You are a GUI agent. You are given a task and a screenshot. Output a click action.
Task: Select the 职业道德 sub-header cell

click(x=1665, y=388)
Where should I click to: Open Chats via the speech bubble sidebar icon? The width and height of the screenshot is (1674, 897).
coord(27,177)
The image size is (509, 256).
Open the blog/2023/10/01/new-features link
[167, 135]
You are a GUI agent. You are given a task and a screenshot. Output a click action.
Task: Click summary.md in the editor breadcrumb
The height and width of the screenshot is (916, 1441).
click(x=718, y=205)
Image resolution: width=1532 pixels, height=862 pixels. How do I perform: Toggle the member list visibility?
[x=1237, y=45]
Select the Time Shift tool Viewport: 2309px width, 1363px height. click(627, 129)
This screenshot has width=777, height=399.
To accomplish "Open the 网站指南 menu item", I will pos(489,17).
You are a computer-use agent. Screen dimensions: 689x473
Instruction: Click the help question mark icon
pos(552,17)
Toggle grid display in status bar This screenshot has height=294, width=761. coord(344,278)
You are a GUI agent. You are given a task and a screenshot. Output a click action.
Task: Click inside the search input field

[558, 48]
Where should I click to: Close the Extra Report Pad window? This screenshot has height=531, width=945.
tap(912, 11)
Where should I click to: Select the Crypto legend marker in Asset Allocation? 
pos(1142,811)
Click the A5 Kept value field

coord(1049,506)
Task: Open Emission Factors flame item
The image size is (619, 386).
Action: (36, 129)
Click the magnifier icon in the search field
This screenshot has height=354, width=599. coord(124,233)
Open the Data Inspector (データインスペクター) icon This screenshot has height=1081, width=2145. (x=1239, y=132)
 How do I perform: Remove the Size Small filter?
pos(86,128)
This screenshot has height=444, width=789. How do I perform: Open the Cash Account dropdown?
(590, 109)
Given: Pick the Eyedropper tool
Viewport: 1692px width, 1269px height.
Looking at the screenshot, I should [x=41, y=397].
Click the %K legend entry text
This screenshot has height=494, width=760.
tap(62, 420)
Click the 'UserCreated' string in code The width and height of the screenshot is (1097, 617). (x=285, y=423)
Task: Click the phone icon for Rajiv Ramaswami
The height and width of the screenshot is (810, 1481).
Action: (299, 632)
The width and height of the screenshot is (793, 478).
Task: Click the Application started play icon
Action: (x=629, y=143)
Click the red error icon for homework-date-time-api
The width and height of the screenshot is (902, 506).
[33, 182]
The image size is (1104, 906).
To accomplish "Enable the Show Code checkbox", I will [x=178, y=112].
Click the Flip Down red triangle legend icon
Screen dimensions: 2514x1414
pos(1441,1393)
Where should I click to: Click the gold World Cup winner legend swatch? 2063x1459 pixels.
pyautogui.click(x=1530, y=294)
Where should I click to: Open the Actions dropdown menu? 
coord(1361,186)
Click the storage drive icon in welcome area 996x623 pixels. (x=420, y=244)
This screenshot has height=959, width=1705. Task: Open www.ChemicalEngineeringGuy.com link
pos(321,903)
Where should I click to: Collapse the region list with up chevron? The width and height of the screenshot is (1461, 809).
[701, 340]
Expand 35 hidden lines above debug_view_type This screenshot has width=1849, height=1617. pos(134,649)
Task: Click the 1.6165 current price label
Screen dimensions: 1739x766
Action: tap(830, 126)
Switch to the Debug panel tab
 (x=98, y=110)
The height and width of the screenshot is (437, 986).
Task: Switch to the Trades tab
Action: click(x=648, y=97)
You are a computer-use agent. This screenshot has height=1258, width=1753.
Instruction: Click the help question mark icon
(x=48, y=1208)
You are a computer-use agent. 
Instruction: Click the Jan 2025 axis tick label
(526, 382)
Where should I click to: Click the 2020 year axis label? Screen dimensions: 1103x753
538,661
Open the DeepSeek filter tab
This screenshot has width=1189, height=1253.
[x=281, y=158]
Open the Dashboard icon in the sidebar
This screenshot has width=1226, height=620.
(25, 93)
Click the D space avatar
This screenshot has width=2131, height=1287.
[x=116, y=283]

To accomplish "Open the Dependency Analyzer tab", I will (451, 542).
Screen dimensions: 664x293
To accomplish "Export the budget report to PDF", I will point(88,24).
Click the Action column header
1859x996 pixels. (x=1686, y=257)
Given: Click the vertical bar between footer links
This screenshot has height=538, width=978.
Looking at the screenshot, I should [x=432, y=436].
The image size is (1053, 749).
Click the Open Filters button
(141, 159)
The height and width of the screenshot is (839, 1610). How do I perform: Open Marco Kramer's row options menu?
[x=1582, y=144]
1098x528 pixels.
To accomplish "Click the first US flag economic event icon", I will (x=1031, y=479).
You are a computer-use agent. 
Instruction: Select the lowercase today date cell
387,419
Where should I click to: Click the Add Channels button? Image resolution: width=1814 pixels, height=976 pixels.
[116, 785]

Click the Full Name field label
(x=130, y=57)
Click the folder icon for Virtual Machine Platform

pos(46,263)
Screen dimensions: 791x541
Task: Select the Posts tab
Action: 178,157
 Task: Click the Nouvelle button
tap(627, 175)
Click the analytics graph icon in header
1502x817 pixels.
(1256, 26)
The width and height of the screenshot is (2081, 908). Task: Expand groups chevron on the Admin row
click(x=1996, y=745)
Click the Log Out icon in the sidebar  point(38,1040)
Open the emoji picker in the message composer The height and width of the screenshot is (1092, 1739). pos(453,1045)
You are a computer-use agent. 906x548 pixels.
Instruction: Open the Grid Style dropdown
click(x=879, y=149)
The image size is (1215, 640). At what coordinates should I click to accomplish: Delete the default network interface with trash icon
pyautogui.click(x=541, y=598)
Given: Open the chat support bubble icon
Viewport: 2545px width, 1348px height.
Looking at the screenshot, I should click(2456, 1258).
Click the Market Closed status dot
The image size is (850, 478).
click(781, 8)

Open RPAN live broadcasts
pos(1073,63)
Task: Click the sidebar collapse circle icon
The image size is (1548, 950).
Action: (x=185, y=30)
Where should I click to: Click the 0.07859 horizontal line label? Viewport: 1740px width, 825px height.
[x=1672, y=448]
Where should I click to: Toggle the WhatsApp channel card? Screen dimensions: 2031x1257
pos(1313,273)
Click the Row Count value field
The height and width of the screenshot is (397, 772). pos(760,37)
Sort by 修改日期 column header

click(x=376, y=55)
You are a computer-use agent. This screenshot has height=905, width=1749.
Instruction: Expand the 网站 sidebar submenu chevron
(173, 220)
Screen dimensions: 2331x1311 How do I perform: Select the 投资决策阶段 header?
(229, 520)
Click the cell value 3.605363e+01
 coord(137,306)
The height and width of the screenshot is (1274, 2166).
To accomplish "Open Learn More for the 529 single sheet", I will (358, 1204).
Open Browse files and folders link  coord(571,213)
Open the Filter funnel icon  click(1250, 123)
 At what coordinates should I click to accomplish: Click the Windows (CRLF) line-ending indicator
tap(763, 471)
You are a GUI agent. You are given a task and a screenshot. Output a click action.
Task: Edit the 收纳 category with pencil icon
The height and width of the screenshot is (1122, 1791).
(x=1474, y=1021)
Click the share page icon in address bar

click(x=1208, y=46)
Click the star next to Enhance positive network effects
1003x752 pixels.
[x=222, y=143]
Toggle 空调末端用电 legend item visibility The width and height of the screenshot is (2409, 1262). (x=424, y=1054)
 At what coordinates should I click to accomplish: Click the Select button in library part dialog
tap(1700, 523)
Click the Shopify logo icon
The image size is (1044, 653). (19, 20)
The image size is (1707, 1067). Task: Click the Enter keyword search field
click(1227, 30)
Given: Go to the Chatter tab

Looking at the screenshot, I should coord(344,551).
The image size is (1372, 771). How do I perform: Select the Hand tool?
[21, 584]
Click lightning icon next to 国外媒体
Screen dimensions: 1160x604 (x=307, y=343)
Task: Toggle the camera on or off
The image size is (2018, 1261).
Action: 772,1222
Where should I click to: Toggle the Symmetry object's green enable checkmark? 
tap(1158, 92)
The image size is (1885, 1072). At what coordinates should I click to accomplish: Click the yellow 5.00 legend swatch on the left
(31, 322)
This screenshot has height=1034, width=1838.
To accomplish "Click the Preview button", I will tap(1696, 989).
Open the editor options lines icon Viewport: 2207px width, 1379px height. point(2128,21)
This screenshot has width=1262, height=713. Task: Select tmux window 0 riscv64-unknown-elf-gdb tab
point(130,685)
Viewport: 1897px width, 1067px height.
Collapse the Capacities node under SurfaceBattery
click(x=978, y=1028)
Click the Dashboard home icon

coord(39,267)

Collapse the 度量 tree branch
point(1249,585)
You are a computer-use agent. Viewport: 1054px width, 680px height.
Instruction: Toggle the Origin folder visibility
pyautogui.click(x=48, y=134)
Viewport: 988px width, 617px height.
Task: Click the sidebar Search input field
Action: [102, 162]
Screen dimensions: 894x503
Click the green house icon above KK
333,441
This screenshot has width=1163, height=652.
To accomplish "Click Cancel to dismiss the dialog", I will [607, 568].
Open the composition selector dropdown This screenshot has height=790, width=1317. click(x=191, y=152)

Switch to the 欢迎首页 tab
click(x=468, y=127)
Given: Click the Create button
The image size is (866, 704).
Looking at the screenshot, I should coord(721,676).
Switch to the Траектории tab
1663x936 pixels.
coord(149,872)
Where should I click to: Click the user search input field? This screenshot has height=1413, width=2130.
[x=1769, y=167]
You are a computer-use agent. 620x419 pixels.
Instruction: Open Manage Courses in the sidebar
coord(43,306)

☆ ☆ ☆

[About this task]: Display every line of the listing that contains the string "will".

[Reply to the exercise]:
To accomplish "Open the 网站指南 menu item", I will pos(489,17).
To accomplish "Enable the Show Code checkbox", I will [x=178, y=112].
To accomplish "Open the Dependency Analyzer tab", I will (451, 542).
To accomplish "Export the budget report to PDF", I will point(88,24).
To accomplish "Click the first US flag economic event icon", I will (x=1031, y=479).
To accomplish "Open Learn More for the 529 single sheet", I will (358, 1204).
To accomplish "Click the Preview button", I will tap(1696, 989).
To accomplish "Click Cancel to dismiss the dialog", I will [607, 568].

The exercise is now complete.